The Tribeca Type System

Next: Streams, Basic Operators, and Up: The Tribeca Query Language Previous: Overview and Example

The Tribeca Type System

Tribeca has both a data description language (DDL) and an extensible type system. Like other extensible database managers, the core data management software is type-independent. Data types and operators may be added to the system to support new applications. The procedure for creating extensions in Tribeca is similar to that of Postgres [15] so the details are omitted here. An extension type declaration defines operators and data representations (ascii, host byte order, network byte order) associated with the type. Tribeca allows operator overloading so the same operator name can be used in different data types.

The DDL allows users to create composite types from the compiled-in extension types. The DDL has a simple inheritance mechanism that allows users to describe the kinds of layered packet headers that are commonly found in network traffic data (for instance, UDP/IP and TCP/IP types both inherit from the IP type). In addition to inheritance, the DDL has built-in support for arbitrary offset and width bit fields since network protocols often include bit fields. The DDL has an enumerated type provision so that queries can refer to ID fields by name instead of number (e.g. the field that determines that a routed frame relay packet is transporting IP data has the value 0xCC, but this value can be referred to in a Tribeca query as ``IP''). Note that ad-hoc, unnamed composite types can also be created in queries.
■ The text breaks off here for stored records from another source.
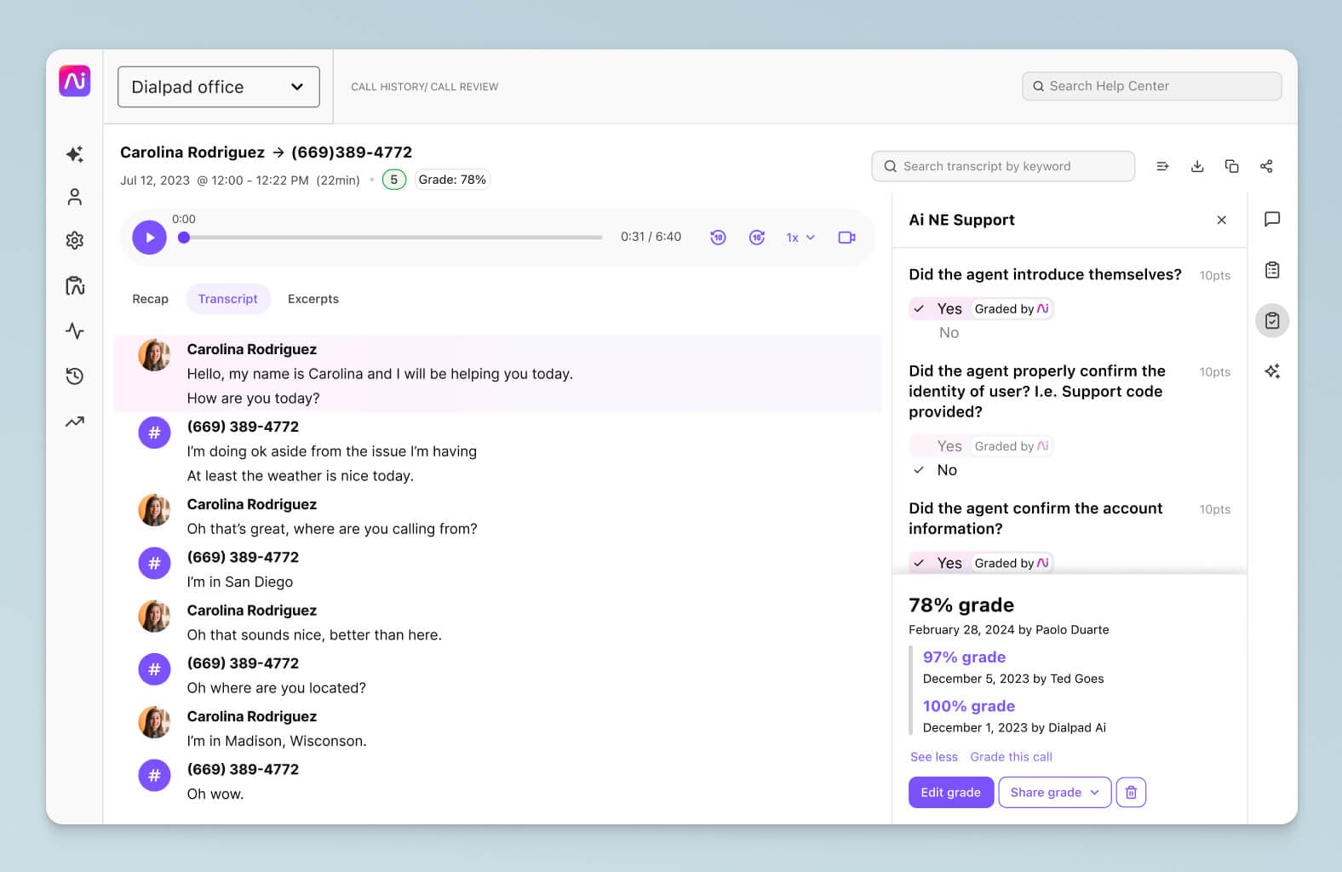Image resolution: width=1342 pixels, height=872 pixels.
Task: Open the video camera icon in player
Action: pos(846,238)
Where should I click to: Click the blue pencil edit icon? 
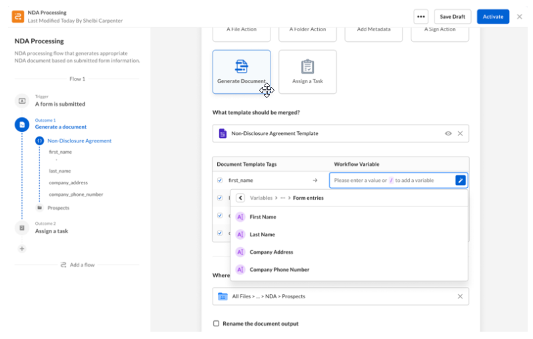[460, 180]
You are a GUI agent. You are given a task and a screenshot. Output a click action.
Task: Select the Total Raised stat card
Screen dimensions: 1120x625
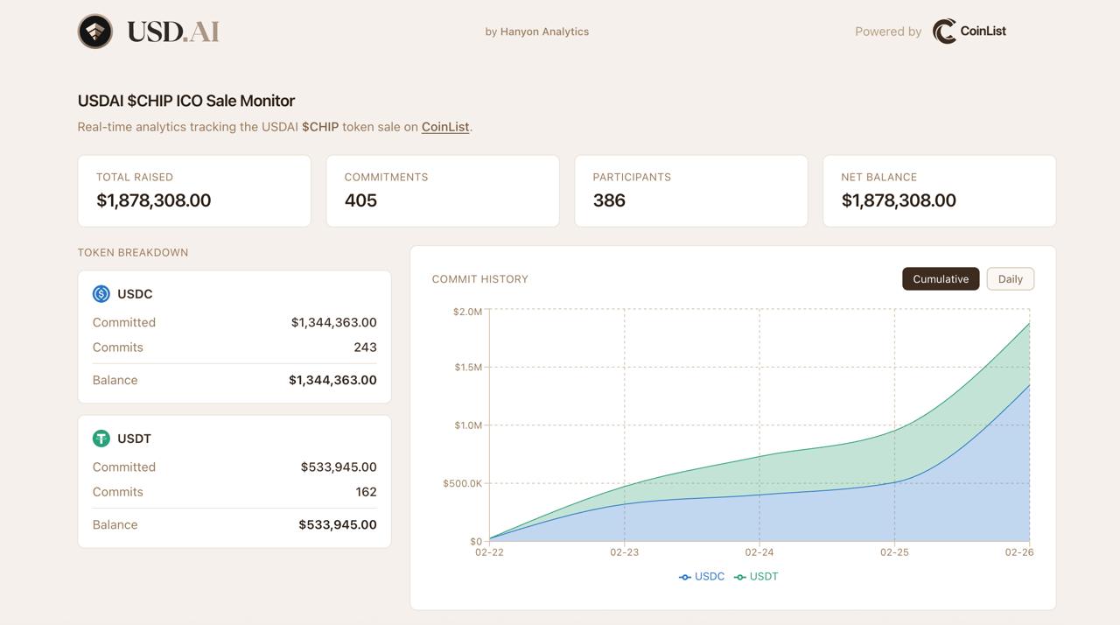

For traffic analysis, support of both an extensible type system and a DDL are crucial. Extensions are needed because some hardware-generated time stamp fields and some fields of network protocols are difficult to describe in a data description language (for example, the DLCI field of a frame relay packet takes several bits from two different bytes of the packet header and combines them into a short int). Extensions are also used to incorporate into Tribeca the exotic statistical estimators used by the traffic analysts. The analysts also want control over the implementation of less exotic estimators, like mean, to ensure that the operator will be numerically stable for their workload. The DDL is important because it allows our non-programmer users to retarget their queries at new networks or at higher levels of the protocol stack without implementing extensions.

The inheritance mechanism and ad-hoc types also help Tribeca queries handle the diversity of higher level protocols used in networks. While at the lowest level all packets on the same network use the same protocol (i.e. a frame relay network carries only frame relay packets), higher level protocols can be quite diverse and their packets interleaved in complex ways. A Tribeca query examines each packet to find out what higher level protocol it uses and then coerces the packet to the appropriate child type and extracts fields of interest from the higher-level part of the packet. This extraction creates an ad-hoc type that can be examined by later parts of the query. We'll see an example of this in the section on multiplexing.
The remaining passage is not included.